▶ [BRIEF] In this listing, change "Select" to "Choose" in everything from the line containing "This screenshot has height=819, width=1456." down to the line containing "This screenshot has width=1024, height=768.", and keep all else the same. Give only those lines, without the pictures.

==== MATERIAL FOR THE TASK ====

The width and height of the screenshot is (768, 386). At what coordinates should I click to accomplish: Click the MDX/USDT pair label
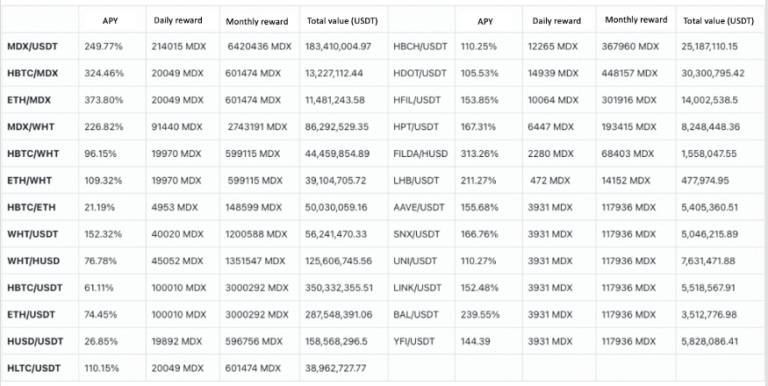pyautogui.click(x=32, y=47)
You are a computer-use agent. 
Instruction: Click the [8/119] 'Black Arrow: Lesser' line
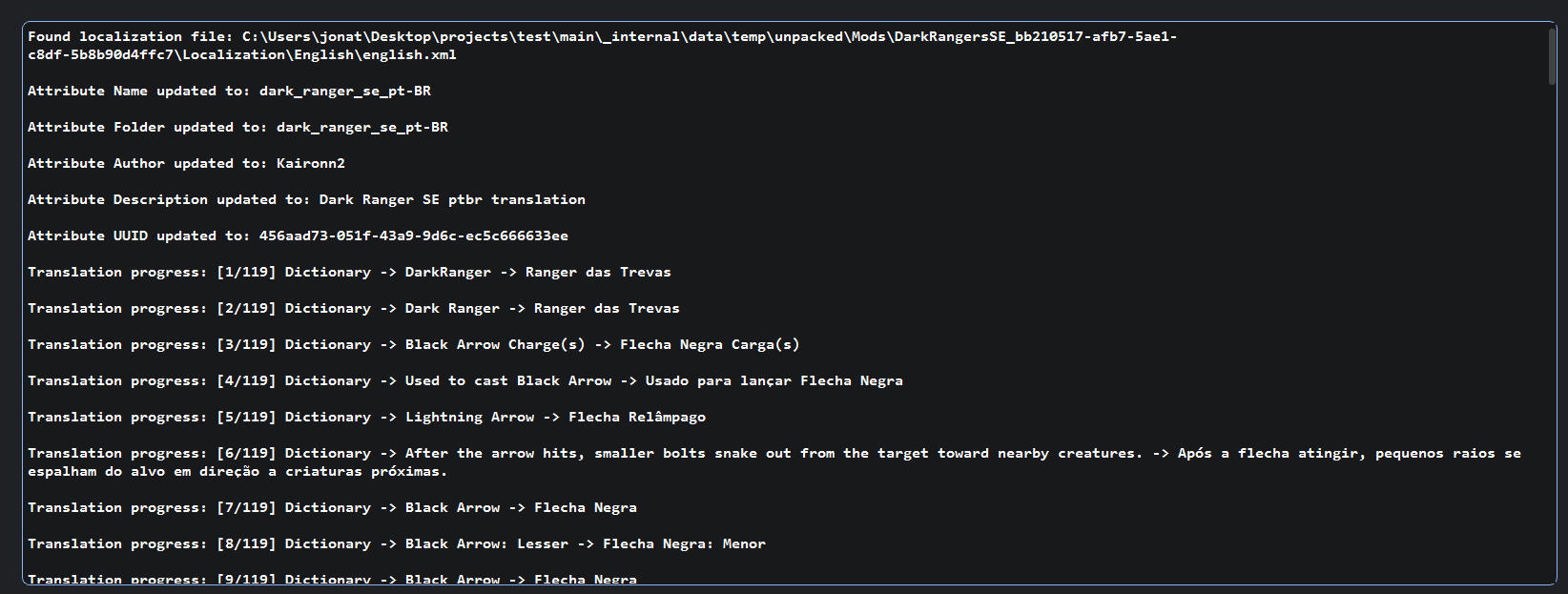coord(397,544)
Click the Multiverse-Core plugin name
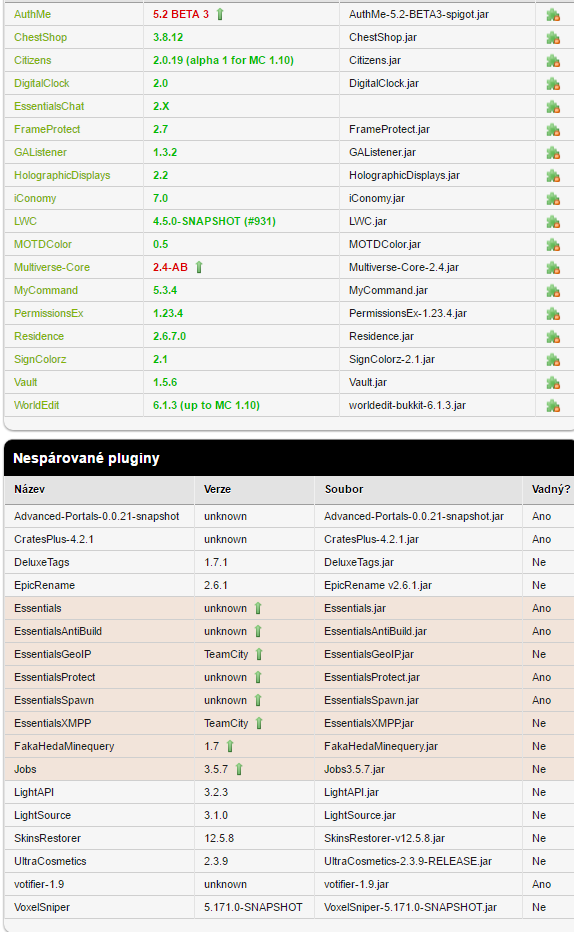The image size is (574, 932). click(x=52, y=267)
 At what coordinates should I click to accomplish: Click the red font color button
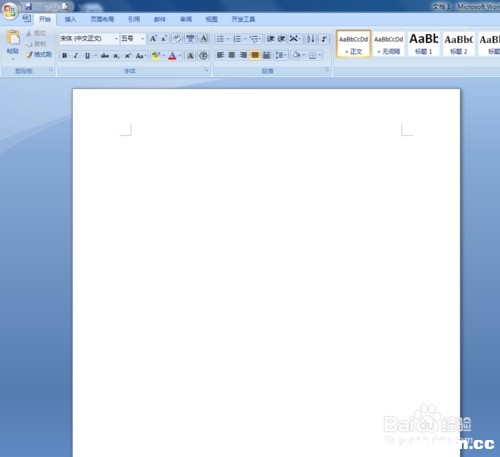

====
==== MATERIAL FOR THE TASK ====

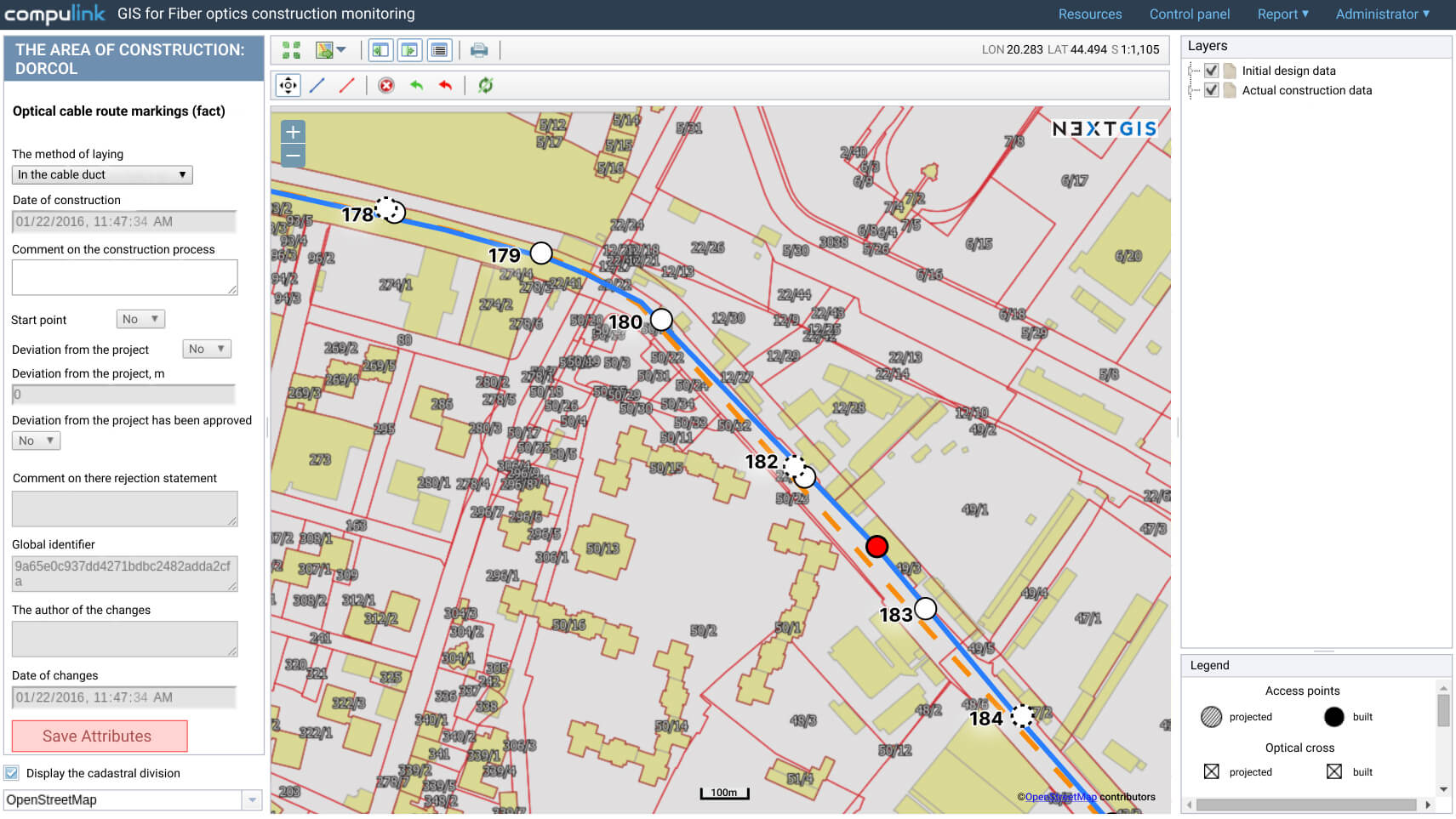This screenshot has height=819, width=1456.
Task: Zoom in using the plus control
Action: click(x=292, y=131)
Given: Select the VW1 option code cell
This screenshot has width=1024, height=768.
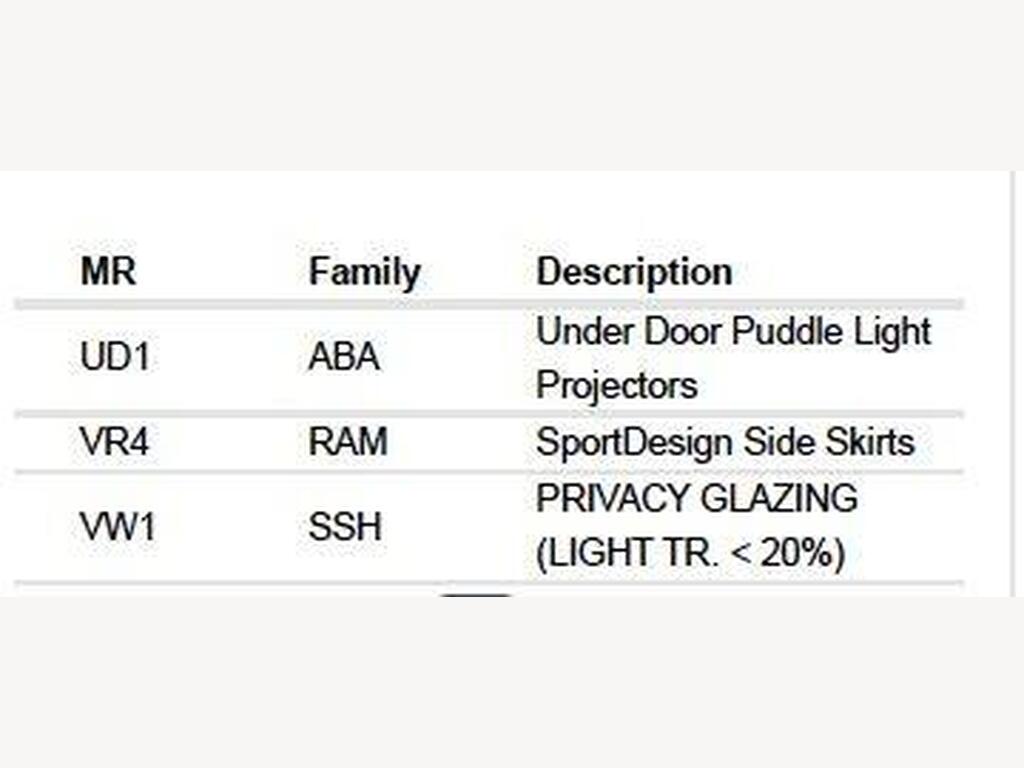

====

▶ [ANSWER TO THE PROBLEM]
This screenshot has height=819, width=1456.
Task: Zoom in using the plus control
Action: click(x=292, y=131)
Given: Choose the VW1 option code cell
This screenshot has width=1024, height=768.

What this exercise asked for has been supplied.